The thing is, it’s inside the book. So, if people don’t see it before they purchase it, who’s to say that they would know what it is? But books are returnable. Even if publishers would rather they not be. [Laughs]



The 'IAQ' Fast Facts

• There is no restrictive rating system--"rated R," "M for mature"--for books. It's assumed books for adults will be read by them.

• Books are, however, categorized for age groups.

• Books also still get banned by organizations, at their discretion. 

• There is such a thing as "Banned Books Week."



There is a concept of banned books, though. What is the distinction?

Banned books are books banned by a certain organization. The Texas Prison system banned our Temple University Press title Prison Masculinities.
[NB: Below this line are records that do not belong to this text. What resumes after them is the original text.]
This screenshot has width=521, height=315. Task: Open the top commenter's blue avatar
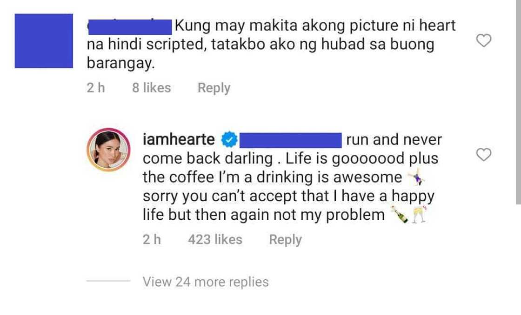click(x=44, y=41)
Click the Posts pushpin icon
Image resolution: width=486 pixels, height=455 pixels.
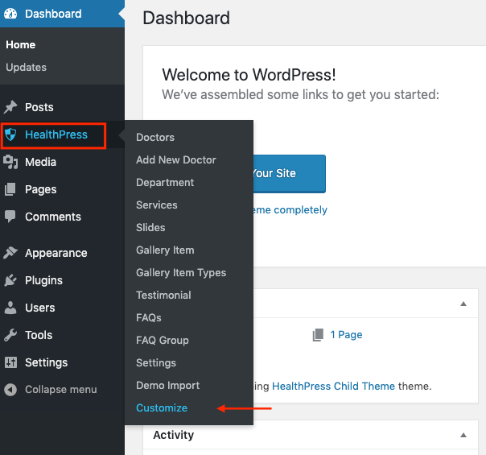[10, 107]
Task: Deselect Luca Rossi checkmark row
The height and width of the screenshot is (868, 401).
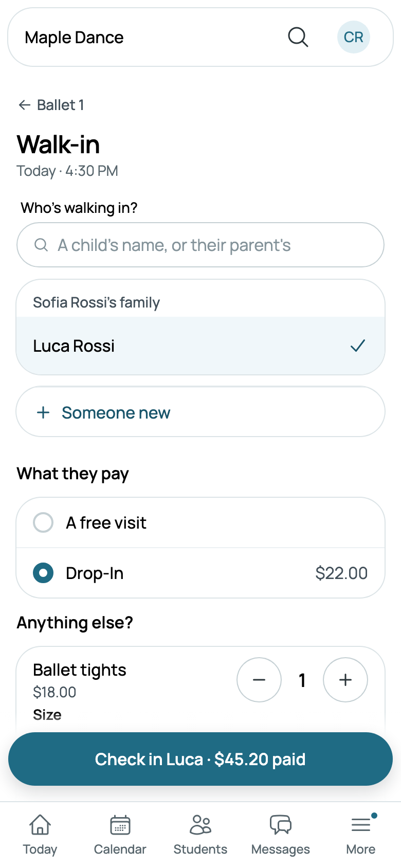Action: pos(201,346)
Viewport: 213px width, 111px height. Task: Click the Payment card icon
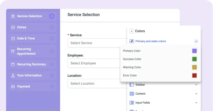[x=13, y=87]
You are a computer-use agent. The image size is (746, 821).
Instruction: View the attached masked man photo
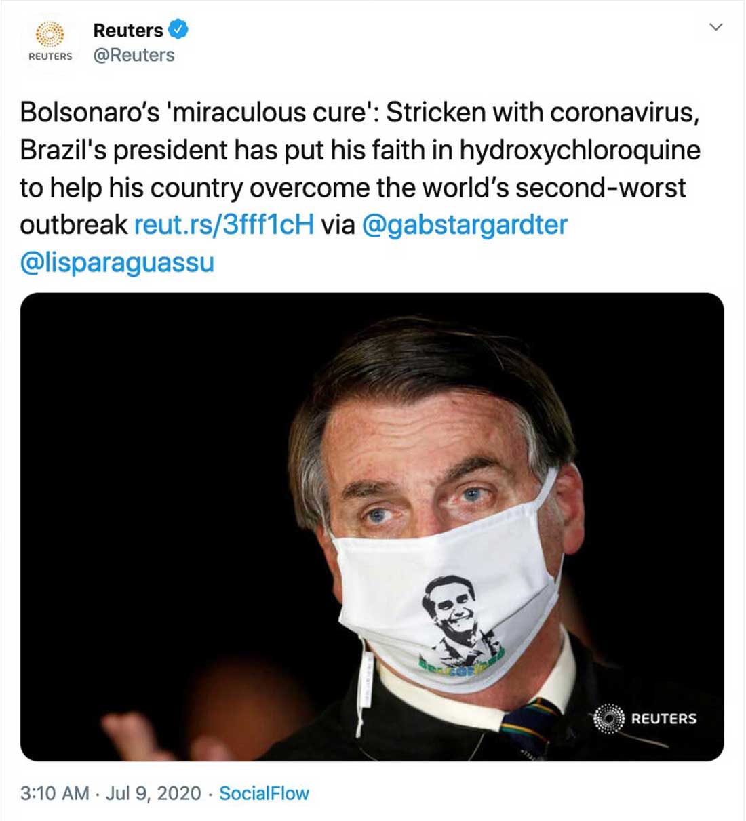pyautogui.click(x=372, y=527)
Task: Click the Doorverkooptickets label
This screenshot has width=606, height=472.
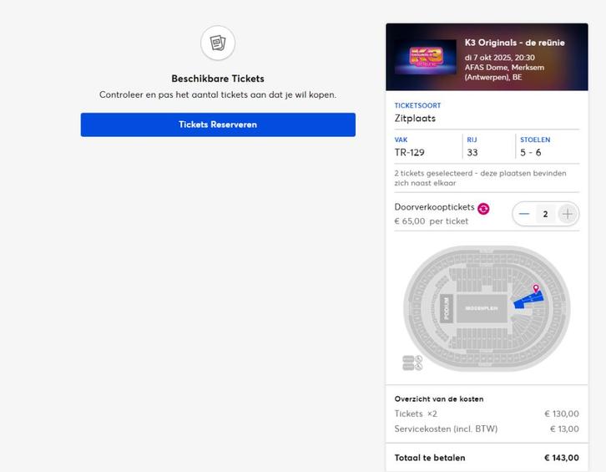Action: coord(434,207)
They probably didn’t like the content because it discussed sexual violence and prison rape. I don’t think we know why it was banned. If they tell us they don’t like Chapter 7, we have an idea, but I don’t know that they don’t have to tell you why it’s banned. And when you look at banned books, like with [the HOWL court case] and Catcher in the Rye, they were published for adults and meant to be read for adults. Is that enough of a rating system? It is what it is.

The other roundabout way to restrict media is to not have it made. What is your sense? Is there such a thing as a book that’s too racy?

I don’t think so, because—you do have publishers who say, specialize in romance, like Harlequin. But authors of erotic romance [novels] for instance, that genre, it’s on the publisher to [disclose that] in their descriptive copy. Fiction, nonfiction, self-help, business--different BISAC codes. But on the outside, it says it’s a romance book. It might even print on the spine that the book is a romance. If you don’t know what you’re getting, you didn’t read the descriptive copy.

You mentioned HOWL...?

“HOWL,” or “Howl for Carl Solomon” by Allen Ginsberg [in 1955], was a poem that was published by Lawrence Ferlinghetti and Shigeyosi Murao. They were arrested on obscenity charges. There was a big court debate over the content of the poem, which promoted drugs and sexuality. Certain words and sexual images were considered offensive, and there was a court decision that found the poem “had redeeming social importance.” It was a landmark case that allowed publishers to publish content that had been questionable.

It was [Ferlinghetti’s] work in publishing that made it important that people could have free expression. Catcher in the Rye is another censored book; it was published for adults and banned and challenged for decades, because it used the “F-word” and contained sexual content and other "adult" behavior.  I remember when I was in high school a teacher put the “F-word” on the board because he wanted people to be aware of its use in the novel.

Is it that we’re more culturally protective of books? The written word.

There is a children’s book called And Tango Makes Three. It’s about a pair of gay penguins in a zoo who adopt a baby. It was banned for promoting same-sex marriage, gay adoption, and homosexuality. But it’s a children’s book about penguins!

You can find lists of books that have been banned, and that can give you guidelines on what are hot-button topics or issues. I read this book, And Tango Makes Three, at the Free Library of Philadelphia on Banned Book Day one year. They gave me a list of banned books to look at and I did that one because I felt I could do justice to it. But I think it’s ridiculous that any of these books I mentioned should be banned because of sexuality.